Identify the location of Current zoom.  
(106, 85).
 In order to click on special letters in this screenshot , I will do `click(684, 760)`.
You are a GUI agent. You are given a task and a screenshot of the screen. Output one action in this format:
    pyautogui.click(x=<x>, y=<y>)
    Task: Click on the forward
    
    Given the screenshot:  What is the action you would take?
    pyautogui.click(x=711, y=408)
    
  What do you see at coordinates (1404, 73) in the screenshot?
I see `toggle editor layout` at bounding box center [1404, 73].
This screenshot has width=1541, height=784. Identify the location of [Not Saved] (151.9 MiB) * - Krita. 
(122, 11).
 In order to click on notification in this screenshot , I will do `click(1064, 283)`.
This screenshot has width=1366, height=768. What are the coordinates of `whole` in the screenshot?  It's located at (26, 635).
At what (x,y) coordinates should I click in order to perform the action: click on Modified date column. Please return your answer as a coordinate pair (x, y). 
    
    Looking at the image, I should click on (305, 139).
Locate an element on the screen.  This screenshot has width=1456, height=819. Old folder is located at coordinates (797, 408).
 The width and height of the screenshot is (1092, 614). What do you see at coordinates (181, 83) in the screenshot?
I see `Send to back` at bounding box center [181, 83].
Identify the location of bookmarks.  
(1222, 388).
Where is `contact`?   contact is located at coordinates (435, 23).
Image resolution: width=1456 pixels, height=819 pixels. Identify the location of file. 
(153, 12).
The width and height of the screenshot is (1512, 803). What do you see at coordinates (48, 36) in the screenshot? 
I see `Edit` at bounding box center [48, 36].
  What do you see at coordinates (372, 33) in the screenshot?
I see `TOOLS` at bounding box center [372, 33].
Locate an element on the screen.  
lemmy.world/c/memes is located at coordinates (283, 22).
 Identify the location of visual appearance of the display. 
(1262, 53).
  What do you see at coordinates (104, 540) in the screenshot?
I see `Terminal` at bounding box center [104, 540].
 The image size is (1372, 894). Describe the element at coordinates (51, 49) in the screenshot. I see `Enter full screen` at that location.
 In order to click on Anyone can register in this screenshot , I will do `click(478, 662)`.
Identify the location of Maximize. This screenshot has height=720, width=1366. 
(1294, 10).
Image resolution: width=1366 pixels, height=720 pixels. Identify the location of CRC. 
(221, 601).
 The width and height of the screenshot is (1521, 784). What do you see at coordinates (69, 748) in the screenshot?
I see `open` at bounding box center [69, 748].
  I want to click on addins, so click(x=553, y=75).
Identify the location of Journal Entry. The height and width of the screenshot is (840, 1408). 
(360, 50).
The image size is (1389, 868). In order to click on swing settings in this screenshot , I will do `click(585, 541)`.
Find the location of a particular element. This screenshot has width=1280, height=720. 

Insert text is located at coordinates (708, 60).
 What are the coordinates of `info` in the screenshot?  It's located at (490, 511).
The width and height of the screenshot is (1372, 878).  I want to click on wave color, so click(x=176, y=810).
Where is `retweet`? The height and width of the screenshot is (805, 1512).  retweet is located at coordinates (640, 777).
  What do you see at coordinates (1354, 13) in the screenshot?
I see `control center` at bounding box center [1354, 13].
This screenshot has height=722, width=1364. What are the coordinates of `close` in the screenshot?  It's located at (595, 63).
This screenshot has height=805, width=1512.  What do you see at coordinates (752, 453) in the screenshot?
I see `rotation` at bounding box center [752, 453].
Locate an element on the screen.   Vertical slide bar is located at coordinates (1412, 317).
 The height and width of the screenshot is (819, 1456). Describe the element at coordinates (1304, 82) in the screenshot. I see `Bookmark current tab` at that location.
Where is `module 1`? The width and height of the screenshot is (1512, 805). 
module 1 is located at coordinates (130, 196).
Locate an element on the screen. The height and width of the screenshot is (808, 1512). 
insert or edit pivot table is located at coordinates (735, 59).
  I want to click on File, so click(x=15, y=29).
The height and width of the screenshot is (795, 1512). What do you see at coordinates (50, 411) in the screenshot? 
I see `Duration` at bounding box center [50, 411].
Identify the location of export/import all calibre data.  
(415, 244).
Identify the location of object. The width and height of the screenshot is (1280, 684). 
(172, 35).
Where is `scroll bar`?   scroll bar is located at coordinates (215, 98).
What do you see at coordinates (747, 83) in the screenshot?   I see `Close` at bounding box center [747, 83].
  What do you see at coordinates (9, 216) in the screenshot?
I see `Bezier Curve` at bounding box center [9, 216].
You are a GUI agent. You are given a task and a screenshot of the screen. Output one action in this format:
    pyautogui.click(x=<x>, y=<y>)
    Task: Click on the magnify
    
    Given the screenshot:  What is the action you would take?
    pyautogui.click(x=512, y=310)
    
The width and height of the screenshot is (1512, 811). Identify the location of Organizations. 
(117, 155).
•••
→ **EXERCISE DETAILS**: Copy out the items word for word, beginning at the line that contains "coordinates (1412, 317)." and continuing through the last line of the items.

→ **OUTPUT FOR THIS TASK**:
Locate an element on the screen.   Vertical slide bar is located at coordinates (1412, 317).
 The height and width of the screenshot is (819, 1456). Describe the element at coordinates (1304, 82) in the screenshot. I see `Bookmark current tab` at that location.
Where is `module 1`? The width and height of the screenshot is (1512, 805). 
module 1 is located at coordinates (130, 196).
Locate an element on the screen. The height and width of the screenshot is (808, 1512). 
insert or edit pivot table is located at coordinates (735, 59).
  I want to click on File, so click(x=15, y=29).
The height and width of the screenshot is (795, 1512). What do you see at coordinates (50, 411) in the screenshot? 
I see `Duration` at bounding box center [50, 411].
Identify the location of export/import all calibre data.  
(415, 244).
Identify the location of object. The width and height of the screenshot is (1280, 684). 
(172, 35).
Where is `scroll bar`?   scroll bar is located at coordinates (215, 98).
What do you see at coordinates (747, 83) in the screenshot?   I see `Close` at bounding box center [747, 83].
  What do you see at coordinates (9, 216) in the screenshot?
I see `Bezier Curve` at bounding box center [9, 216].
You are a GUI agent. You are given a task and a screenshot of the screen. Output one action in this format:
    pyautogui.click(x=<x>, y=<y>)
    Task: Click on the magnify
    
    Given the screenshot:  What is the action you would take?
    pyautogui.click(x=512, y=310)
    
The width and height of the screenshot is (1512, 811). Identify the location of Organizations. 
(117, 155).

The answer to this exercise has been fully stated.